- TASK GOAL -
Copy every one of the rows below verbatim, keeping each character, space, and line break unchanged.

======

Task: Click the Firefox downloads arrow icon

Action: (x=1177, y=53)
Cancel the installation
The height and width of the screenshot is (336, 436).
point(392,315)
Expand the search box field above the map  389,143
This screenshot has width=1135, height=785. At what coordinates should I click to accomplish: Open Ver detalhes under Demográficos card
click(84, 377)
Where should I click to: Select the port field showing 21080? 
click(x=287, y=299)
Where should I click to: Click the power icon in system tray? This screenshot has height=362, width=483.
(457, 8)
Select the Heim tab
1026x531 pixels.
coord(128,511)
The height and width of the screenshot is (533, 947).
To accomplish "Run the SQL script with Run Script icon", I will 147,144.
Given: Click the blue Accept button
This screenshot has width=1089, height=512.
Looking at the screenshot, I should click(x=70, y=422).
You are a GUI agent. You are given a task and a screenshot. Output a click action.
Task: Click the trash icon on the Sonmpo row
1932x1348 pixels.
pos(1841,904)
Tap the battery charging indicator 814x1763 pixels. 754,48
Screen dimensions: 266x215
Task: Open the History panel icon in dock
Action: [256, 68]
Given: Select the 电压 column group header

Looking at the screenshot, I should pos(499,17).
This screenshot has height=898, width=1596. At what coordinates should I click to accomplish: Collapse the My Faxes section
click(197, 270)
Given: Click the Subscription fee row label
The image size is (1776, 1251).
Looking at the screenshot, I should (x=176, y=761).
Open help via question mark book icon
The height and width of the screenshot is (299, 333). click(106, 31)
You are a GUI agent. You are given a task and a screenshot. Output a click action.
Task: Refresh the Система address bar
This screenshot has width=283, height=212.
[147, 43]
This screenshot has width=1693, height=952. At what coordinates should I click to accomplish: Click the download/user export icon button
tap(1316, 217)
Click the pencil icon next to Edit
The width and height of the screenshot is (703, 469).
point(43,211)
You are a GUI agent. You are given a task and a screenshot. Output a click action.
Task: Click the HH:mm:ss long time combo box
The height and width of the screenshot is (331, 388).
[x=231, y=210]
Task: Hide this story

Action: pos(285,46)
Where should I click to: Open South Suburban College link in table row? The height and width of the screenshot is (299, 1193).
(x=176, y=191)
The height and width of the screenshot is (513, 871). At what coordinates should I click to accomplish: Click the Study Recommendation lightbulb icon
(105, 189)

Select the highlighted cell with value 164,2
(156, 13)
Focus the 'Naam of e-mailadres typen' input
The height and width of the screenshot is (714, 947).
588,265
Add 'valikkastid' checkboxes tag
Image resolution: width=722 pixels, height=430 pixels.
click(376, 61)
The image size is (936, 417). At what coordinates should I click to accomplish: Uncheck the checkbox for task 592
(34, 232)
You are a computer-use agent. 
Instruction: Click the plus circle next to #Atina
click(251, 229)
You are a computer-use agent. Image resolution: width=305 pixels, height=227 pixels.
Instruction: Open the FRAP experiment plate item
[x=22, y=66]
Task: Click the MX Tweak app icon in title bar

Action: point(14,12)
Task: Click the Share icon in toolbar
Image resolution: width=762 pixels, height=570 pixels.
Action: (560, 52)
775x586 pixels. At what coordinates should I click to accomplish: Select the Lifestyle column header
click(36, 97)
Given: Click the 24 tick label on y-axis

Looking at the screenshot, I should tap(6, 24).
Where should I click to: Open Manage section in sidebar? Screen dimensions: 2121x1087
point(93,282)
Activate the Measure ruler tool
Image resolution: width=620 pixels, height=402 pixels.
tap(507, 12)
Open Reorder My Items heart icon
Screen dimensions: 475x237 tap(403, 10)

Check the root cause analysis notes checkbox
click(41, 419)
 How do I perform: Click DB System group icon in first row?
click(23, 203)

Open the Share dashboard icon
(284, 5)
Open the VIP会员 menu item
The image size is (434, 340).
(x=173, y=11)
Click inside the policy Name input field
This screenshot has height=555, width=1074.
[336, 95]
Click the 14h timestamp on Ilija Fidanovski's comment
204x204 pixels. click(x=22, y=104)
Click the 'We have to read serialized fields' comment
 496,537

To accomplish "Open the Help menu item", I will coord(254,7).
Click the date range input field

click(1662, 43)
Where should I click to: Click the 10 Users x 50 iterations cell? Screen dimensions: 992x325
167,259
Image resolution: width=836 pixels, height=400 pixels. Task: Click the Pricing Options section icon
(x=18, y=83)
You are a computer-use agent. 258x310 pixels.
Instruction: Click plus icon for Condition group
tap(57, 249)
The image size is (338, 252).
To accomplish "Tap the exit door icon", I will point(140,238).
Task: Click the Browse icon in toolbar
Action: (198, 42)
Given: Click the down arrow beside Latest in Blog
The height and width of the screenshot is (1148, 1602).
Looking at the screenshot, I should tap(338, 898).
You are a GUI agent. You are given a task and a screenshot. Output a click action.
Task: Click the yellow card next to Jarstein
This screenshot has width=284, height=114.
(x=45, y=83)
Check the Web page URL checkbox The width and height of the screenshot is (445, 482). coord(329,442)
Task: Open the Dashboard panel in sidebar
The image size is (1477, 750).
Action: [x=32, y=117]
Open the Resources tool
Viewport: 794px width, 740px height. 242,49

======

- WORKED ANSWER -
Task: Click the Firefox downloads arrow icon

Action: (x=1177, y=53)
Cancel the installation
The height and width of the screenshot is (336, 436).
point(392,315)
Expand the search box field above the map  389,143
This screenshot has width=1135, height=785. At what coordinates should I click to accomplish: Open Ver detalhes under Demográficos card
click(84, 377)
Where should I click to: Select the port field showing 21080? 
click(x=287, y=299)
Where should I click to: Click the power icon in system tray? This screenshot has height=362, width=483.
(457, 8)
Select the Heim tab
1026x531 pixels.
coord(128,511)
The height and width of the screenshot is (533, 947).
To accomplish "Run the SQL script with Run Script icon", I will 147,144.
Given: Click the blue Accept button
This screenshot has width=1089, height=512.
Looking at the screenshot, I should click(x=70, y=422).
You are a GUI agent. You are given a task and a screenshot. Output a click action.
Task: Click the trash icon on the Sonmpo row
1932x1348 pixels.
pos(1841,904)
Tap the battery charging indicator 814x1763 pixels. 754,48
Screen dimensions: 266x215
Task: Open the History panel icon in dock
Action: [256, 68]
Given: Select the 电压 column group header

Looking at the screenshot, I should pos(499,17).
This screenshot has height=898, width=1596. At what coordinates should I click to accomplish: Collapse the My Faxes section
click(197, 270)
Given: Click the Subscription fee row label
The image size is (1776, 1251).
Looking at the screenshot, I should (x=176, y=761).
Open help via question mark book icon
The height and width of the screenshot is (299, 333). click(106, 31)
You are a GUI agent. You are given a task and a screenshot. Output a click action.
Task: Refresh the Система address bar
This screenshot has width=283, height=212.
[147, 43]
This screenshot has width=1693, height=952. At what coordinates should I click to accomplish: Click the download/user export icon button
tap(1316, 217)
Click the pencil icon next to Edit
The width and height of the screenshot is (703, 469).
point(43,211)
You are a GUI agent. You are given a task and a screenshot. Output a click action.
Task: Click the HH:mm:ss long time combo box
The height and width of the screenshot is (331, 388).
[x=231, y=210]
Task: Hide this story

Action: pos(285,46)
Where should I click to: Open South Suburban College link in table row? The height and width of the screenshot is (299, 1193).
(x=176, y=191)
The height and width of the screenshot is (513, 871). At what coordinates should I click to accomplish: Click the Study Recommendation lightbulb icon
(105, 189)

Select the highlighted cell with value 164,2
(156, 13)
Focus the 'Naam of e-mailadres typen' input
The height and width of the screenshot is (714, 947).
588,265
Add 'valikkastid' checkboxes tag
Image resolution: width=722 pixels, height=430 pixels.
click(376, 61)
The image size is (936, 417). At what coordinates should I click to accomplish: Uncheck the checkbox for task 592
(34, 232)
You are a computer-use agent. 
Instruction: Click the plus circle next to #Atina
click(251, 229)
You are a computer-use agent. Image resolution: width=305 pixels, height=227 pixels.
Instruction: Open the FRAP experiment plate item
[x=22, y=66]
Task: Click the MX Tweak app icon in title bar

Action: point(14,12)
Task: Click the Share icon in toolbar
Image resolution: width=762 pixels, height=570 pixels.
Action: (560, 52)
775x586 pixels. At what coordinates should I click to accomplish: Select the Lifestyle column header
click(36, 97)
Given: Click the 24 tick label on y-axis

Looking at the screenshot, I should tap(6, 24).
Where should I click to: Open Manage section in sidebar? Screen dimensions: 2121x1087
point(93,282)
Activate the Measure ruler tool
Image resolution: width=620 pixels, height=402 pixels.
tap(507, 12)
Open Reorder My Items heart icon
Screen dimensions: 475x237 tap(403, 10)

Check the root cause analysis notes checkbox
click(41, 419)
 How do I perform: Click DB System group icon in first row?
click(23, 203)

Open the Share dashboard icon
(284, 5)
Open the VIP会员 menu item
The image size is (434, 340).
(x=173, y=11)
Click inside the policy Name input field
This screenshot has height=555, width=1074.
[336, 95]
Click the 14h timestamp on Ilija Fidanovski's comment
204x204 pixels. click(x=22, y=104)
Click the 'We have to read serialized fields' comment
 496,537

To accomplish "Open the Help menu item", I will coord(254,7).
Click the date range input field

click(1662, 43)
Where should I click to: Click the 10 Users x 50 iterations cell? Screen dimensions: 992x325
167,259
Image resolution: width=836 pixels, height=400 pixels. Task: Click the Pricing Options section icon
(x=18, y=83)
You are a computer-use agent. 258x310 pixels.
Instruction: Click plus icon for Condition group
tap(57, 249)
The image size is (338, 252).
To accomplish "Tap the exit door icon", I will point(140,238).
Task: Click the Browse icon in toolbar
Action: (198, 42)
Given: Click the down arrow beside Latest in Blog
The height and width of the screenshot is (1148, 1602).
Looking at the screenshot, I should tap(338, 898).
You are a GUI agent. You are given a task and a screenshot. Output a click action.
Task: Click the yellow card next to Jarstein
This screenshot has width=284, height=114.
(x=45, y=83)
Check the Web page URL checkbox The width and height of the screenshot is (445, 482). coord(329,442)
Task: Open the Dashboard panel in sidebar
The image size is (1477, 750).
Action: [x=32, y=117]
Open the Resources tool
Viewport: 794px width, 740px height. 242,49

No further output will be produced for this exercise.